Maalesef bir çoğumuz bırakın gerçekçi olmasını, ne kadar fantastik olursa olsun artık hayal kurmuyor. Bunun yerine, başkalarının başkalarından öğrendiği hayata ilişkin -meli -malı’larla dolu edimleri kendi hayali sanıyor. Eşini, işini, inancını, okulunu, kıyafetini, arabasını, saçının rengini, kilosunu, zevklerin… koca bir hayatı başkaları yönetiyor….

Bunun için çoğumuzun ivedilikle değişim için harekete geçmesi gerekiyor. Oysa çoğunlukla değişimi olduğundan daha zor hale getiren oto pilotta yaşıyoruz. Bunu aşmak için, The Guardian’da kötü bir alışkanlıktan kurtulmak için sadece bu günlük diye düşünerek hareket etmenin önemine değiniyor. Göz atmanızı öneririm.

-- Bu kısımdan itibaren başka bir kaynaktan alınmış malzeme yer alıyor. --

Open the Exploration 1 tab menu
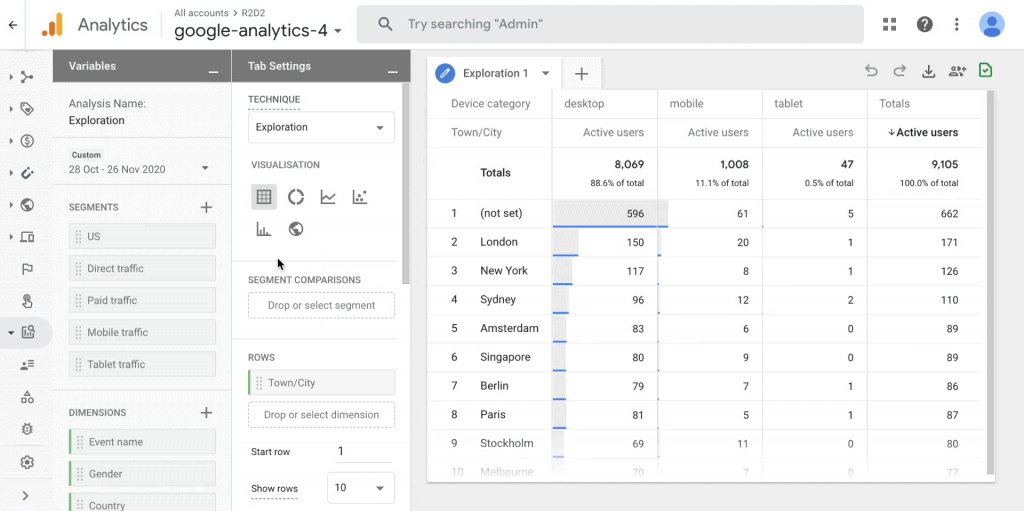 tap(546, 73)

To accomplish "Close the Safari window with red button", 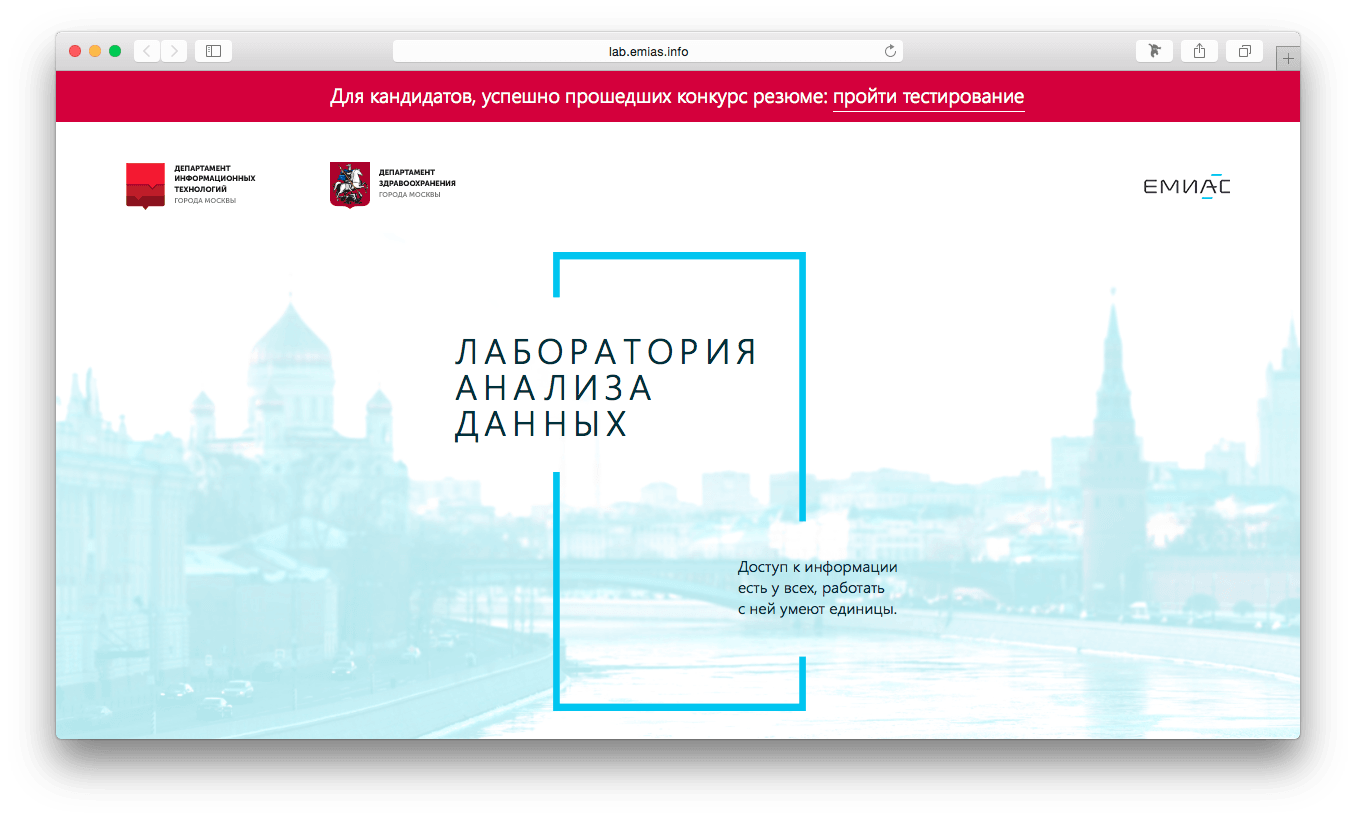I will point(75,51).
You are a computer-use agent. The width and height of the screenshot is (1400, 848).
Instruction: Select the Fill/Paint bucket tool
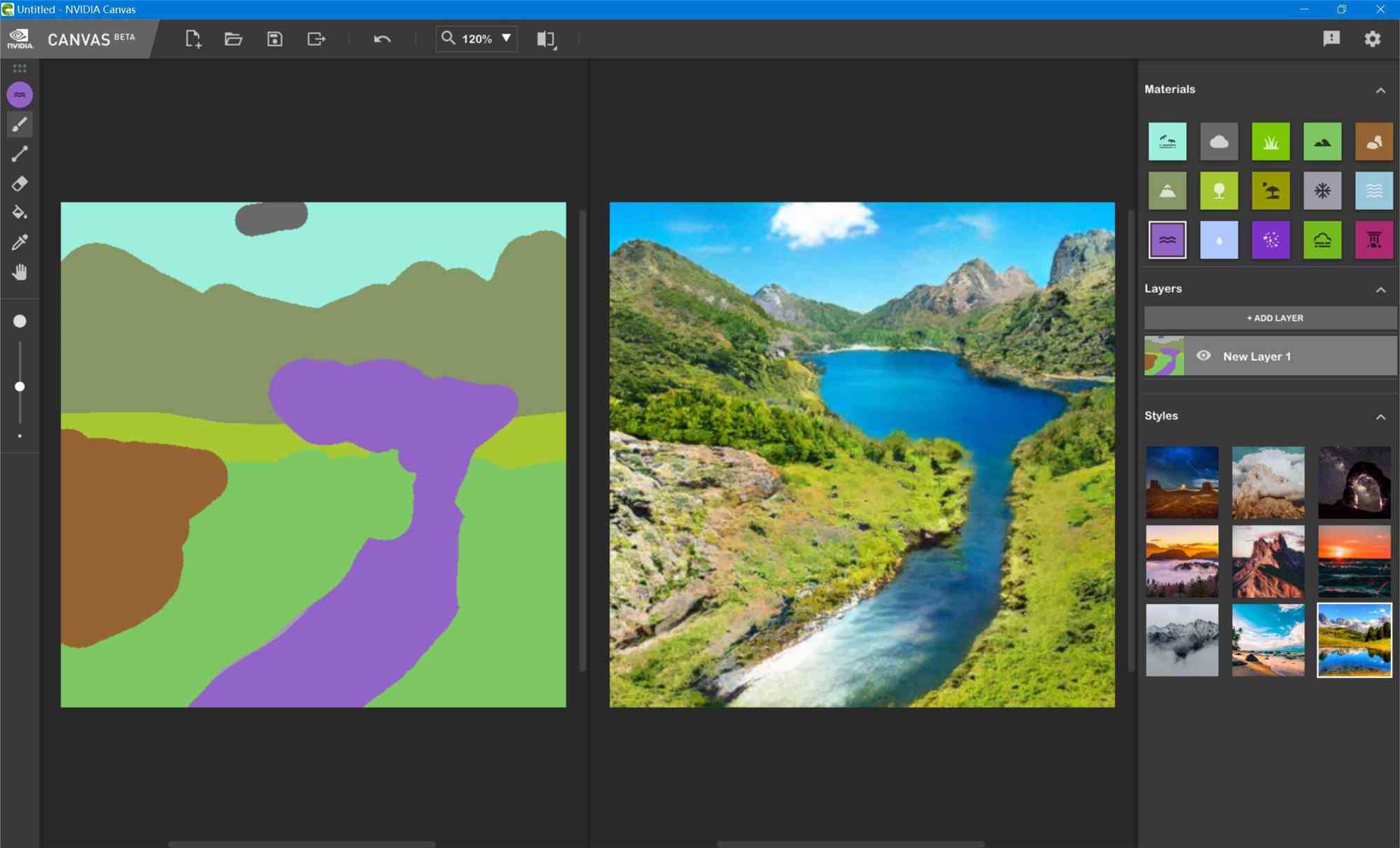pos(20,213)
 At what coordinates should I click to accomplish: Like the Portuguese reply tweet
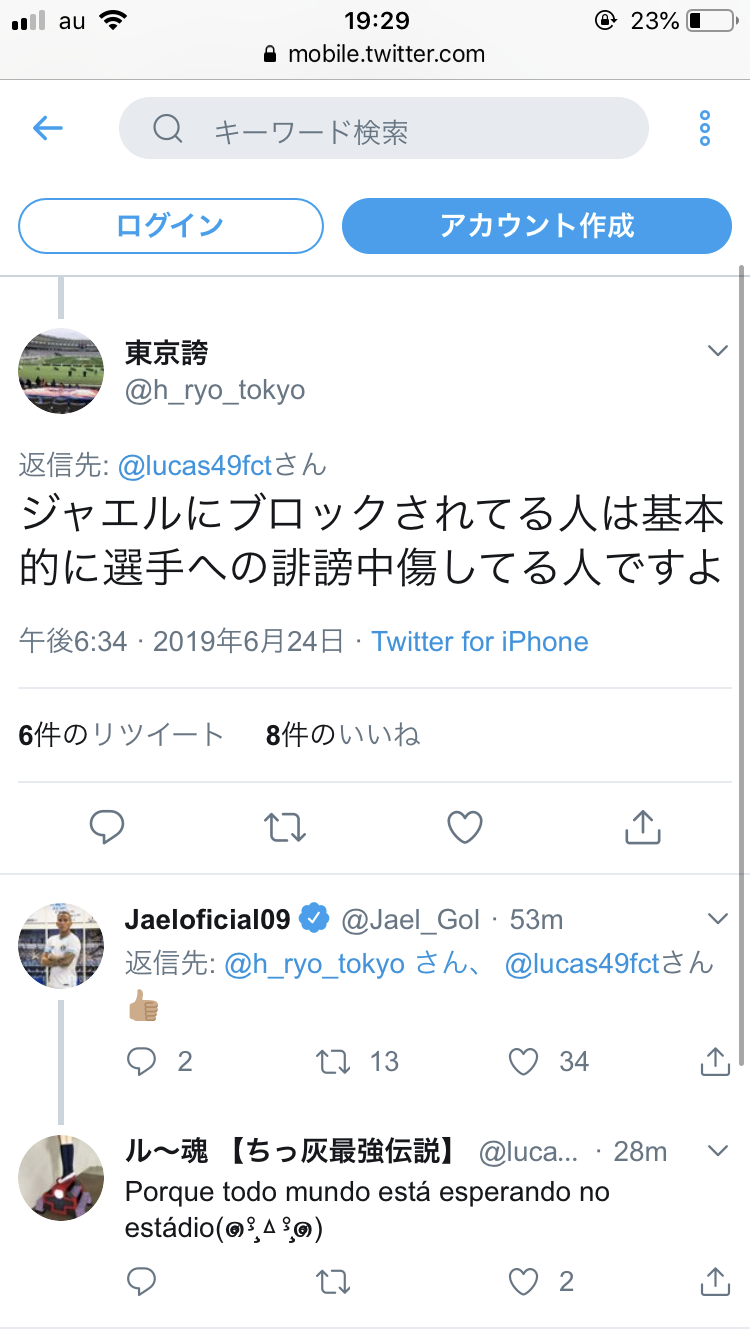(x=524, y=1281)
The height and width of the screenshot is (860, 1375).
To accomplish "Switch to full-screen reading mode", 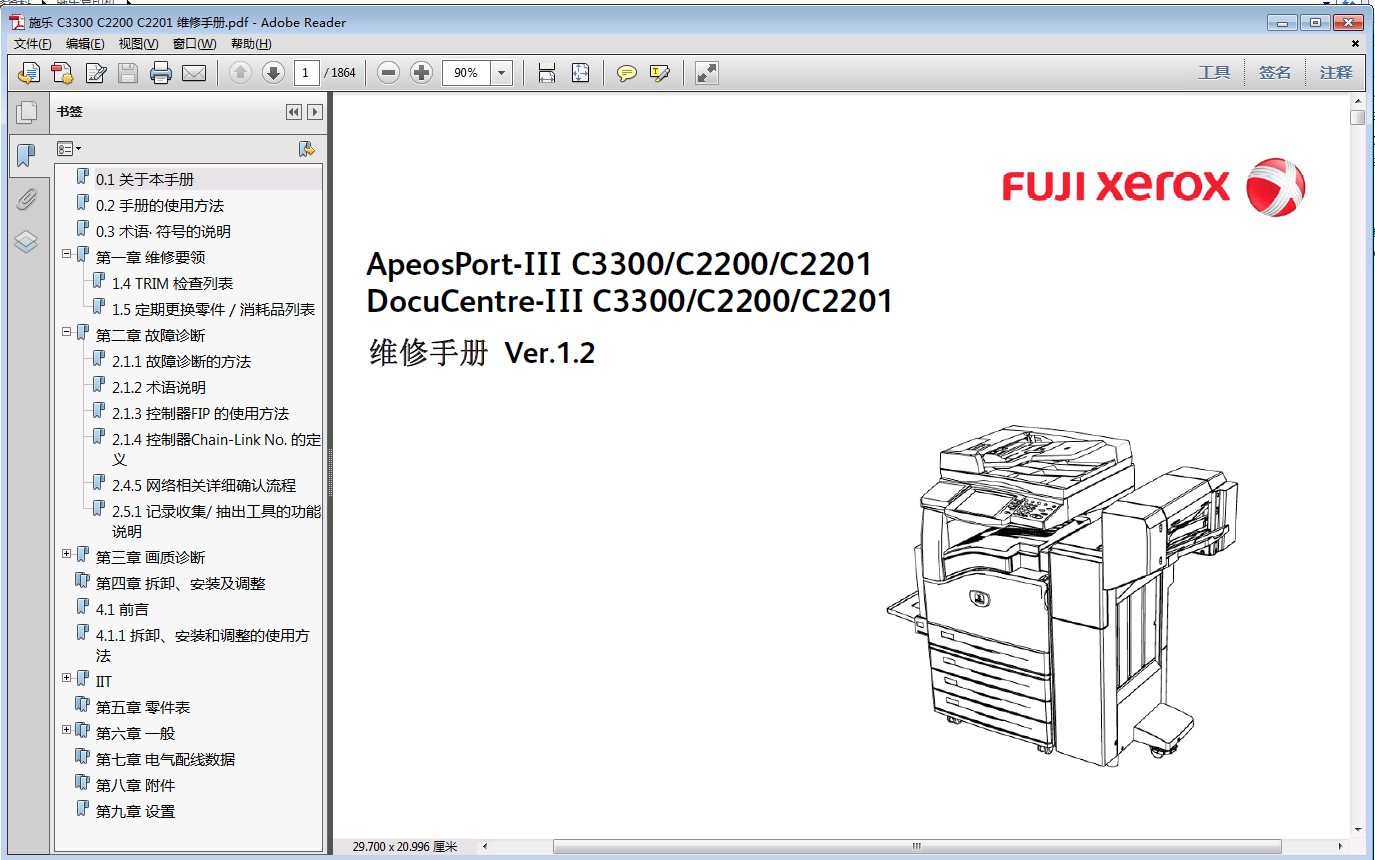I will click(707, 73).
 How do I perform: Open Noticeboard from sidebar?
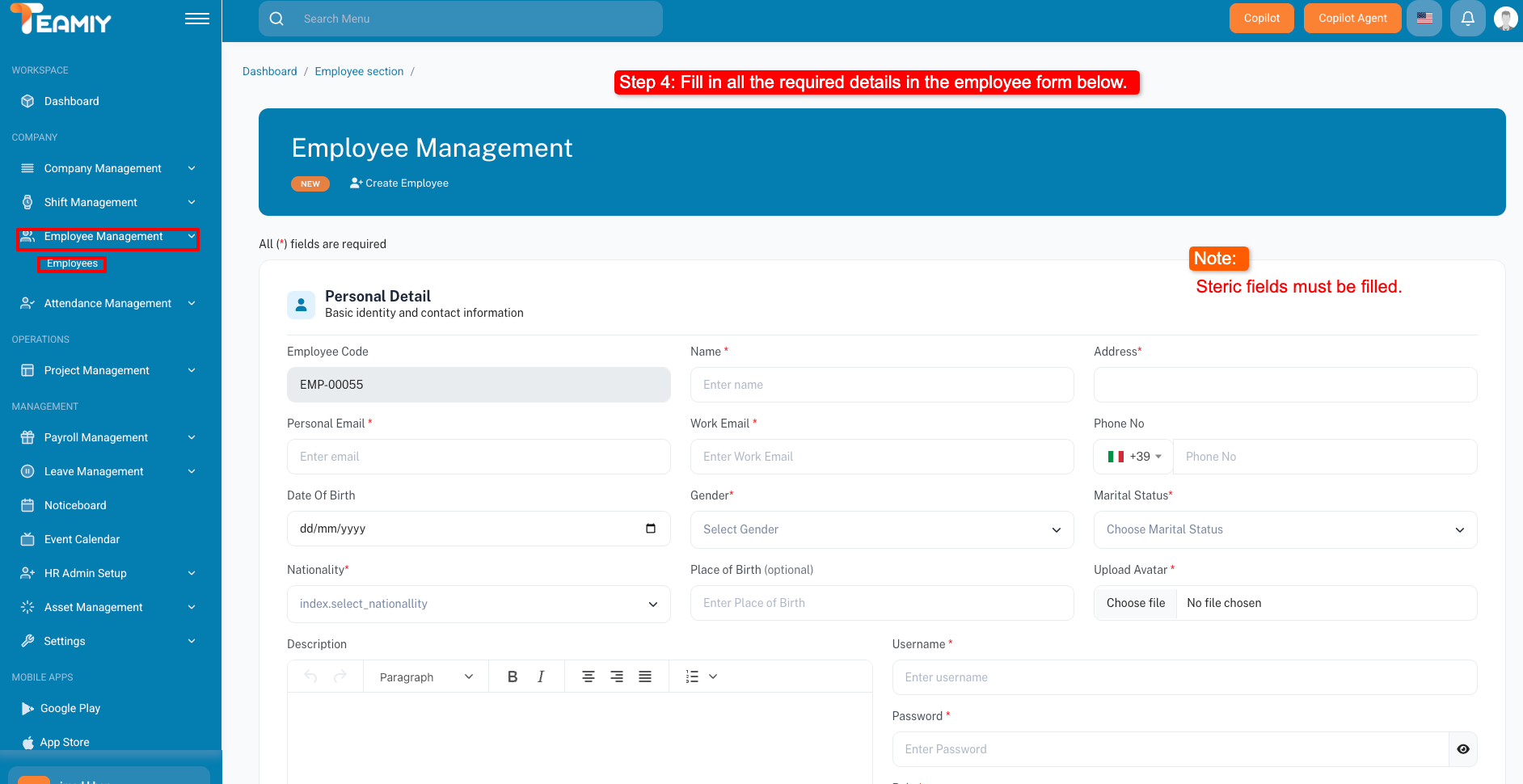pyautogui.click(x=75, y=505)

Ayrıca hala okumayan kaldıysa, bu alışkanlıkları değiştirmek konusuyla alakalı 3 kitap önerim olacak:

1. Alışkanlıkların Gücü , Charles Duhhig’in bu çok meşhur kitabı Alışkanlık- Başarı İlişkisine değiniyor ve nasıl değiştirilebileceğine dair önemli araştırmaları içeriyor.

2. Hızlı Ve Yavaş Düşünme, Daniel Kahneman kitabında “sezgimize ne zaman güvenip güvenmeyeceğimizi ve yavaş düşünmenin ne zaman daha iyi olacağını öğretiyor. İş ve özel yaşamımızda seçimlerimizi nasıl yaptığımızı ve başımıza sık sık dert açan zihinsel hatalardan korunmanın farklı tekniklerini nasıl kullanacağımızı gösteriyor.

3. Subliminal – Bilinçdışınız Davranışlarınızı Nasıl Yönetir, Leonard Mlodinov’un bu kitabının ne anlattığı adından da açıkça anlaşılıyor. İçinde bir çok hayret uyandırıcı tespit ve bilgi var.